The essence of the technology is to give clear access and validation but with total privacy. For example,a young girl of 18 shouldn’t have to give up her driving license which shows full name, age and full address to prove she is 18. A simple, age credential is all that is required. Nothing more and this is how SSI works.
For example, if you need to give your bank credentials to the local letting agency to prove you can afford to rent a flat, you can use SSI to verify who you are and that you have a job. It does this by using the ZKP framework that takes all the relevant information about you regarding the request and gives them enough information to tick the boxes they need to grant you the keys for the rental. Information such as, they are currently employed, they earn more than £XYZ and they can therefore afford the rent without telling them where you are employed, exactly how much you earn and what you can afford each month.
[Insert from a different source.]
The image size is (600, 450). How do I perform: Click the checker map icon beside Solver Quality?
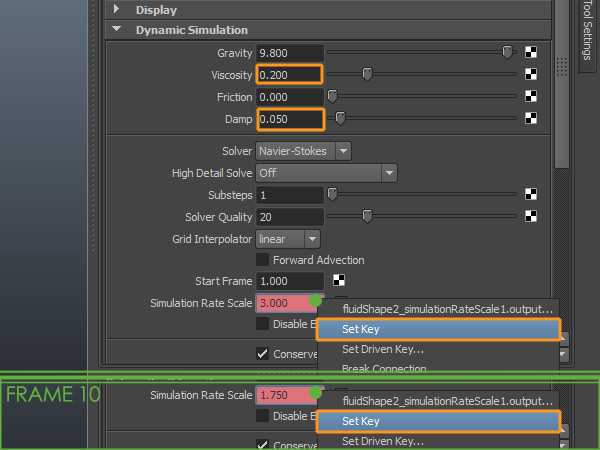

In the context of this project, our system handles personal data and test data. As a visitor to a care home, using our Vein ID biometric function, it will verify that you are definitely you, the system will let the care home staff know what your latest test status is, negative/positive. No other information is shown or stored on the system, it just verifies the finger with a ‘data Issuer’ then confirms the situation via txt to a registered phone. With regard to GDPR the individual can delete their own data at any time in accordance with current EU data laws.
So, what does this mean?
This means we have the technology now to test and trace individuals without disclosing any information other than the test results are associated with the correct individual.
Using the same technology but slightly differently we could also track peoples movements without disclosing where they have been so that if they become infected we can alert everyone they came in to contact with, during a given period of time without disclosing any other piece of information – it can also then be deleted at the individual’s request, thus not contravening any privacy laws.
This means we can identify and isolate outbreaks far quicker and easily then ever before and still not be violating personal rights.
Both these aspects would allow the public to enter public venues with more confidence and give the authorities the ability to see where the ‘enemy’ is at the same time. Keeping the economy safe and the public safer.